Dans le monde rigoureux et codifié de la finance, il est rare de croiser des esprits qui conjuguent technicité, intuition et méthode. Seynabou Dia fait partie de ces exceptions, ces figures qui refusent les cadres trop rigides et préfèrent façonner leur propre trajectoire, dictée par une ambition plus grande : créer des solutions financières adaptées aux réalités locales. Anticonformiste par nature, visionnaire par essence, elle s’est construite à la croisée du pragmatisme financier, concevant des solutions là où d’autres voyaient des contraintes.
Derrière son allure élégante, se cache une architecte des possibles, une financial designer comme elle aime à se définir. Loin du conformisme des couloirs feutrés de la finance traditionnelle, elle a choisi d’écrire sa propre partition : celle d’une finance inclusive, conçue sur mesure pour répondre aux besoins des entrepreneurs souvent laissés en marge du système classique.
Son itinéraire commence dans la rigueur des banques, entre Paris et Dakar, où elle passe cinq ans à conseiller, structurer et analyser. Mais très vite, l’étroitesse du cadre réglementaire lui pèse. Là où ses pairs voient du risque, elle perçoit du potentiel. « Le conseil financier certes me plaisait, mais j’ai très vite été frustrée par la rigidité de la réglementation. J’ai donc fini par prendre le parti de me concentrer sur le potentiel de nos entreprises, là où, peut-être à juste titre, des professionnels de ce secteur voyaient le risque de miser sur les projets de beaucoup d’entrepreneurs, moi je songeais davantage à comment trouver un produit financier qui les soulagerait », confie-t-elle.
Frustrée par les limites imposées à son imagination, elle choisit de bifurquer vers le monde du développement, un territoire où elle pourra concevoir des mécanismes de financement adaptés aux réalités des entreprises locales.
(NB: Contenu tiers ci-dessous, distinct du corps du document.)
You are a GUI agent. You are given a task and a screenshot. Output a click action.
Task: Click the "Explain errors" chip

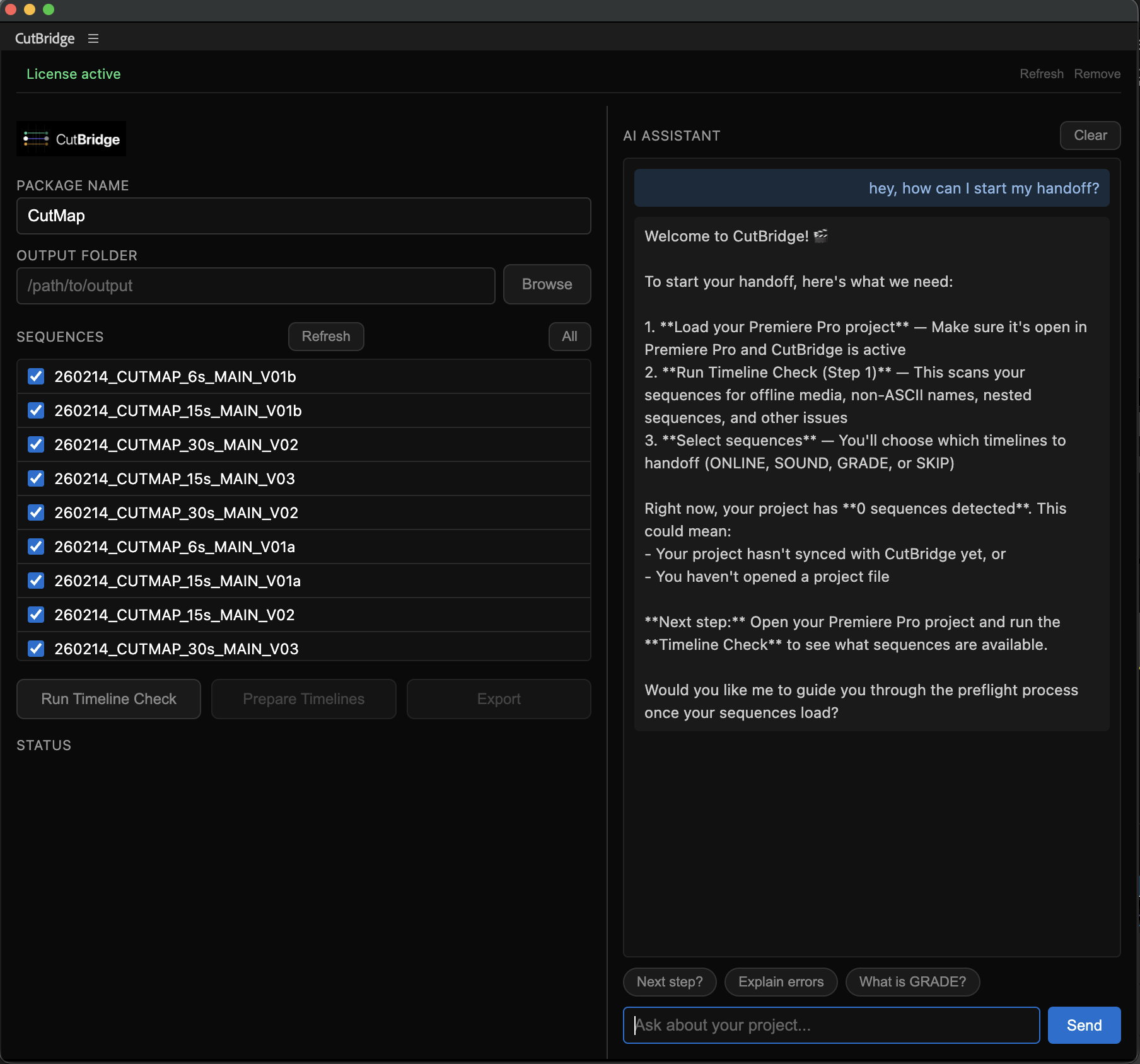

Son premier projet d’envergure, le Projet d’appui au renouvellement des camions de vidange (PARC), illustre parfaitement son approche. L’objectif ? Faciliter l’acquisition de nouveaux camions par les vidangeurs grâce à une solution de financement pensée spécifiquement pour eux.
Pour un marché financier inclusif
Là où d’autres voient un secteur peu structuré et donc difficile à financer, elle perçoit une opportunité d’améliorer un service essentiel à la salubrité publique, tout en permettant aux acteurs du secteur d’accéder à des équipements modernes. Grâce à une stratégie de financement bien rodée, elle parvient à lever 2 milliards de FCFA pour financer la phase pilote du projet, mettant en production 40 camions de vidange.
Forte de ce premier succès, elle ne s’arrête pas là. Elle élabore ensuite deux mécanismes de première perte, destinés d’une part à un fonds d’investissement à impact, et d’autre part à trois institutions de microfinance. Résultat : près de 1,5 milliard de FCFA mobilisés pour financer plus de 2 320 entreprises réparties sur l’ensemble des 14 régions du Sénégal.
Mais, fidèle à son tempérament ambitieux, elle voit encore plus loin. Convaincue que le marché financier recèle un immense potentiel pour soutenir les entrepreneurs africains, elle se tourne vers l’émission d’obligations. Elle témoigne : « Je voulais faire plus, et je savais que je pouvais le faire. C’est ainsi que l’idée de structurer une obligation m’est venue, inspirée par mon manager et mentor, Dieynaba Thiam Ka, qui avait travaillé sur le Dakar Municipal Bond. Je n’avais jamais vraiment pensé au marché financier, mais notre échange m’a rapidement donné l’envie d’initier ce type d’opération et surtout de générer des ressources en faveur de milliers d’entrepreneurs qui impacteraient à leur tour des ménages ».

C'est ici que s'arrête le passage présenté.